-- THE RECORDS start --
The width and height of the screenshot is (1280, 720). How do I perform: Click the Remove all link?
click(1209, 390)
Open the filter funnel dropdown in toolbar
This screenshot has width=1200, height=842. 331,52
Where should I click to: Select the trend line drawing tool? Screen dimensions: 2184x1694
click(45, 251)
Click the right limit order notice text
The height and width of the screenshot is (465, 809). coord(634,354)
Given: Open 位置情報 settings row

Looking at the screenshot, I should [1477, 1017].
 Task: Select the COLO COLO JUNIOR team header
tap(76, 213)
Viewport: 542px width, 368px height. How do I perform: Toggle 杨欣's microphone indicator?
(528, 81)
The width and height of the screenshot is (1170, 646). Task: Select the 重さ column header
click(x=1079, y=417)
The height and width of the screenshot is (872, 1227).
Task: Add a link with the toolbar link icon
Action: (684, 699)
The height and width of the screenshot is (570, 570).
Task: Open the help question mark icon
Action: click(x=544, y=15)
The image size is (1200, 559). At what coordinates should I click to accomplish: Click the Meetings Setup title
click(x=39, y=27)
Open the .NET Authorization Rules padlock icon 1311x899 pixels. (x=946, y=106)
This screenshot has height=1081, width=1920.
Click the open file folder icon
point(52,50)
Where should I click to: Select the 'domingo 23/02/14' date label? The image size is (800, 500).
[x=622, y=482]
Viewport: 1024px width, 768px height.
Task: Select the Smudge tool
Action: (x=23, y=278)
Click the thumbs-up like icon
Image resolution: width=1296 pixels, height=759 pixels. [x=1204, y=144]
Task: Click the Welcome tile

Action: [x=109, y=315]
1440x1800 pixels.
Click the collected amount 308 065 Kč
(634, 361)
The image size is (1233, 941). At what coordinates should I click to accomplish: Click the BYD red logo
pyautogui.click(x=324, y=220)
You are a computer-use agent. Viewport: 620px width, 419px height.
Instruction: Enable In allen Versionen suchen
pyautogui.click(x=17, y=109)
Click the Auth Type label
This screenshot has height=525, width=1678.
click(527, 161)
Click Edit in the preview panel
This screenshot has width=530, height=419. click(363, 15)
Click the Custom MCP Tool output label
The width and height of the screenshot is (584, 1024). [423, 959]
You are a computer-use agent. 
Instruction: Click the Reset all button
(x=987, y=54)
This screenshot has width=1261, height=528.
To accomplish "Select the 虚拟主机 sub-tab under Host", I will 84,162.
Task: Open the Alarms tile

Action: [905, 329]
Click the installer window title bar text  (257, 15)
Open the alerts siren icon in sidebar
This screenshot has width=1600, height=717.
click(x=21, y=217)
-- THE RECORDS end --
◆ SET EXERCISE ◆
Can you turn the lines above into a Markdown table with the columns "No." and "Text", numbering each line in order and leaving out the blank ones?

◆ CORRECT ANSWER ◆
| No. | Text |
|---|---|
| 1 | The width and height of the screenshot is (1280, 720). How do I perform: Click the Remove all link? |
| 2 | click(1209, 390) |
| 3 | Open the filter funnel dropdown in toolbar |
| 4 | This screenshot has width=1200, height=842. 331,52 |
| 5 | Where should I click to: Select the trend line drawing tool? Screen dimensions: 2184x1694 |
| 6 | click(45, 251) |
| 7 | Click the right limit order notice text |
| 8 | The height and width of the screenshot is (465, 809). coord(634,354) |
| 9 | Given: Open 位置情報 settings row |
| 10 | Looking at the screenshot, I should [1477, 1017]. |
| 11 |  Task: Select the COLO COLO JUNIOR team header |
| 12 | tap(76, 213) |
| 13 | Viewport: 542px width, 368px height. How do I perform: Toggle 杨欣's microphone indicator? |
| 14 | (528, 81) |
| 15 | The width and height of the screenshot is (1170, 646). Task: Select the 重さ column header |
| 16 | click(x=1079, y=417) |
| 17 | The height and width of the screenshot is (872, 1227). |
| 18 | Task: Add a link with the toolbar link icon |
| 19 | Action: (684, 699) |
| 20 | The height and width of the screenshot is (570, 570). |
| 21 | Task: Open the help question mark icon |
| 22 | Action: click(x=544, y=15) |
| 23 | The image size is (1200, 559). At what coordinates should I click to accomplish: Click the Meetings Setup title |
| 24 | click(x=39, y=27) |
| 25 | Open the .NET Authorization Rules padlock icon 1311x899 pixels. (x=946, y=106) |
| 26 | This screenshot has height=1081, width=1920. |
| 27 | Click the open file folder icon |
| 28 | point(52,50) |
| 29 | Where should I click to: Select the 'domingo 23/02/14' date label? The image size is (800, 500). |
| 30 | [x=622, y=482] |
| 31 | Viewport: 1024px width, 768px height. |
| 32 | Task: Select the Smudge tool |
| 33 | Action: (x=23, y=278) |
| 34 | Click the thumbs-up like icon |
| 35 | Image resolution: width=1296 pixels, height=759 pixels. [x=1204, y=144] |
| 36 | Task: Click the Welcome tile |
| 37 | Action: [x=109, y=315] |
| 38 | 1440x1800 pixels. |
| 39 | Click the collected amount 308 065 Kč |
| 40 | (634, 361) |
| 41 | The image size is (1233, 941). At what coordinates should I click to accomplish: Click the BYD red logo |
| 42 | pyautogui.click(x=324, y=220) |
| 43 | You are a computer-use agent. Viewport: 620px width, 419px height. |
| 44 | Instruction: Enable In allen Versionen suchen |
| 45 | pyautogui.click(x=17, y=109) |
| 46 | Click the Auth Type label |
| 47 | This screenshot has height=525, width=1678. |
| 48 | click(527, 161) |
| 49 | Click Edit in the preview panel |
| 50 | This screenshot has width=530, height=419. click(363, 15) |
| 51 | Click the Custom MCP Tool output label |
| 52 | The width and height of the screenshot is (584, 1024). [423, 959] |
| 53 | You are a computer-use agent.  |
| 54 | Instruction: Click the Reset all button |
| 55 | (x=987, y=54) |
| 56 | This screenshot has width=1261, height=528. |
| 57 | To accomplish "Select the 虚拟主机 sub-tab under Host", I will 84,162. |
| 58 | Task: Open the Alarms tile |
| 59 | Action: [905, 329] |
| 60 | Click the installer window title bar text  (257, 15) |
| 61 | Open the alerts siren icon in sidebar |
| 62 | This screenshot has width=1600, height=717. |
| 63 | click(x=21, y=217) |